The work, called Butterfly Rainbow, is made up of bands of coloured butterfly wings, one of the artist’s best-known motifs.
It can be downloaded from Damien Hirst’s website and displayed in people’s windows to show their appreciation for NHS staff.
Download details: www.damienhirst.com
Damien Hirst said:
“I wanted to do something to pay tribute to the wonderful work NHS staff are doing in hospitals around the country. The rainbow is a sign of hope and I think it is brilliant that parents and children are creating their own version and putting them up in the windows of their homes.”
A limited edition of the work is also being produced which will be sold with all profits donated to the NHS. Further details will be announced on Damien Hirst’s Instagram. Across the UK, people have been showing their support for frontline NHS staff and other key workers as they deal with the deadly virus with painted rainbows in windows and communal clapping.
Instagram: @damienhirst
About The Artist
Damien Hirst was born in 1965 in Bristol and grew up in Leeds. He studied Fine Art at Goldsmiths college from 1986 to 1989, and whilst in his second year, he conceived and curated the group exhibition, ‘Freeze’. The show is commonly acknowledged to have been the launching point not only for Hirst, but for a generation of British artists.
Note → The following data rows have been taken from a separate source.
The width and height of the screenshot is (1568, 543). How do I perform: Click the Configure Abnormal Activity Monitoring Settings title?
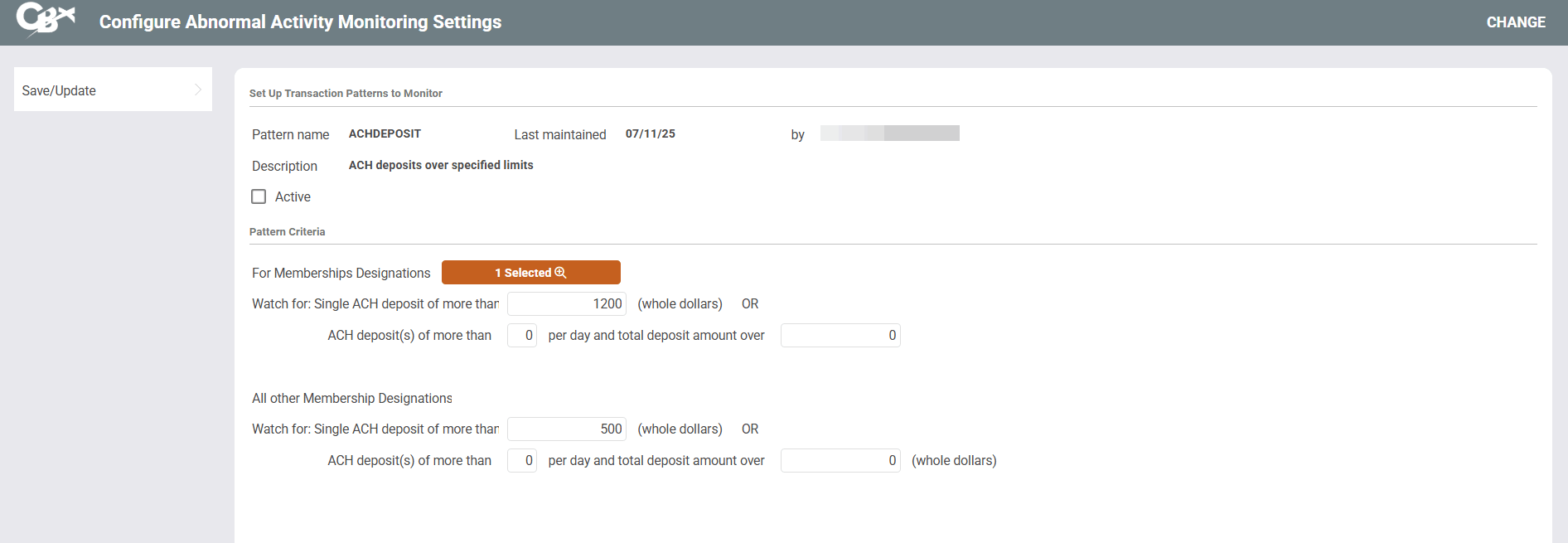point(300,22)
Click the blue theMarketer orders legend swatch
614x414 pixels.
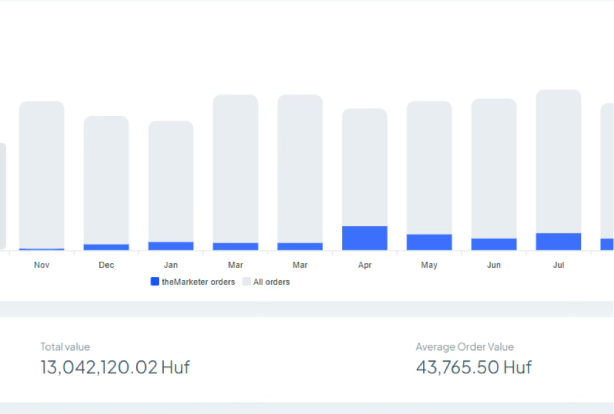click(x=154, y=282)
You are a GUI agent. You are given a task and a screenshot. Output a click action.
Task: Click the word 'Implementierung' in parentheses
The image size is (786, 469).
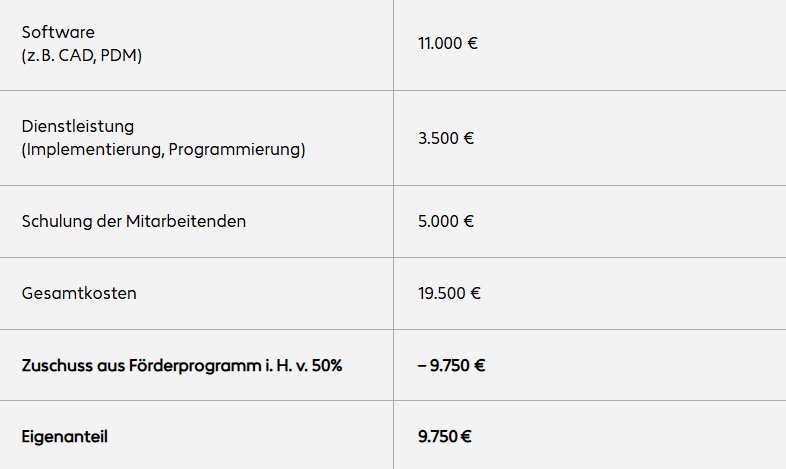93,150
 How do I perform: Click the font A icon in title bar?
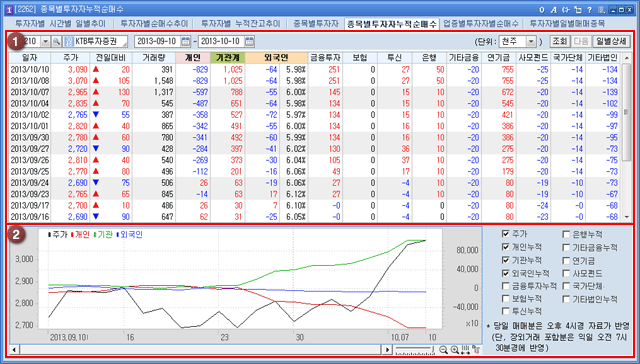[x=554, y=9]
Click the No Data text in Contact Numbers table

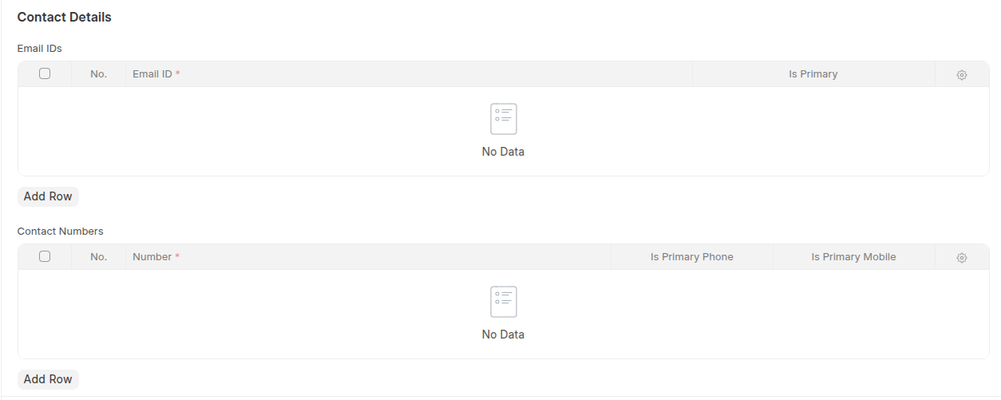(x=503, y=335)
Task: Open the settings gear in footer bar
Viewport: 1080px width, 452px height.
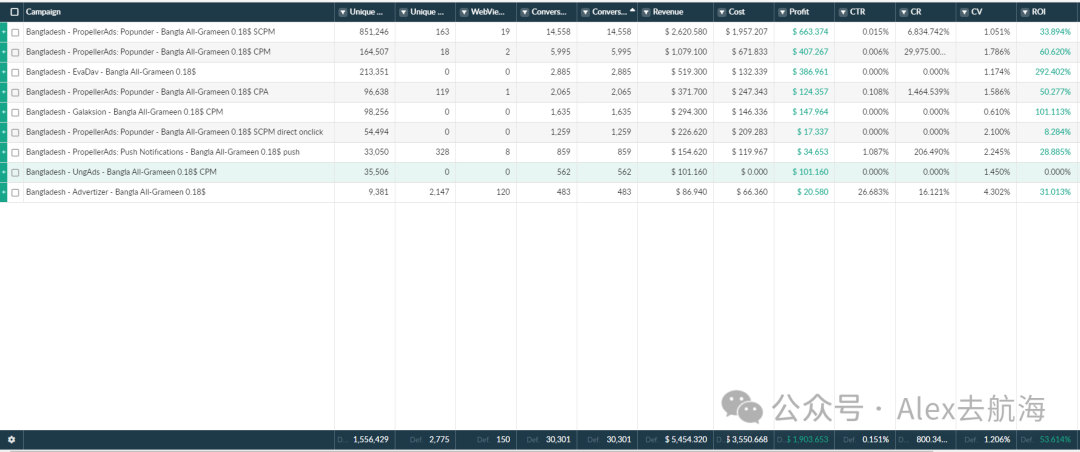Action: pos(11,439)
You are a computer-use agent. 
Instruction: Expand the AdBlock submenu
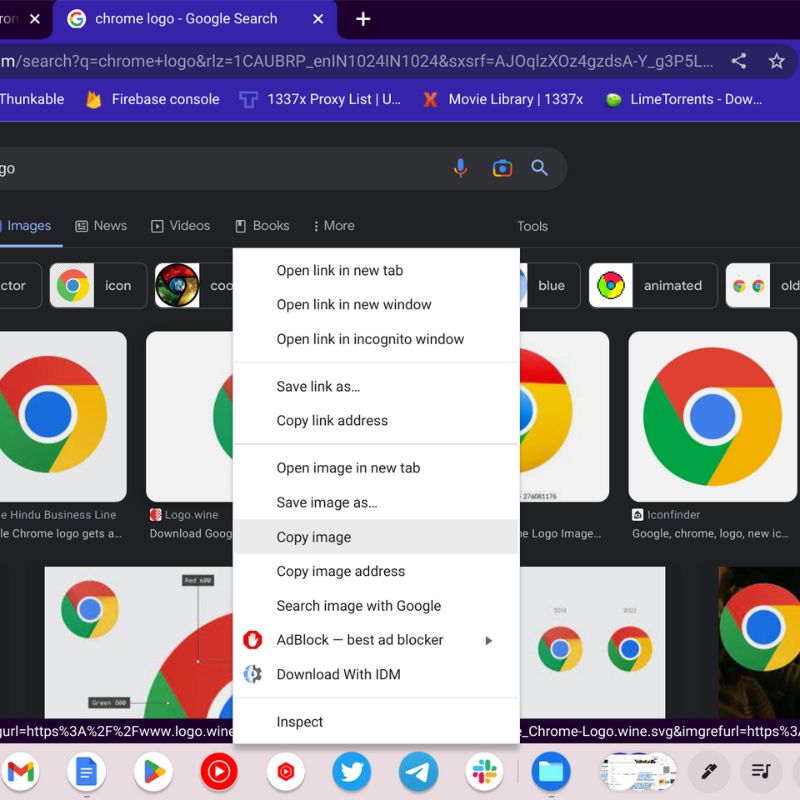pyautogui.click(x=488, y=640)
Since the late 1980s, Hirst has created installations, sculptures, paintings and drawings that explore the complex relationships between art, beauty, religion, science, life and death. Through work that includes the iconic shark in formaldehyde, The Physical Impossibility of Death in the Mind of Someone Living (1991) and For the Love of God (2007), a platinum cast of a skull set with 8,601 flawless pavé-set diamonds, he investigates and challenges contemporary belief systems, and dissects the uncertainties at the heart of human experience. In April 2017, he presented his most complex project to date, ‘Treasures from the Wreck of the Unbelievable’, across two museum spaces in Venice. Exceptional in scale, ‘Treasures’ examines ideas surrounding truth, authenticity and how we construct belief.
His work features in major collections including the British Museum, The Hirshhorn Museum and Sculpture Garden, the Museum of Modern Art, New York, Tate, the Stedelijk Museum, the Yale Center for British Art, The Broad Collection, the Victoria and Albert Museum, Fondazione Prada, and Museo Jumex, among many others.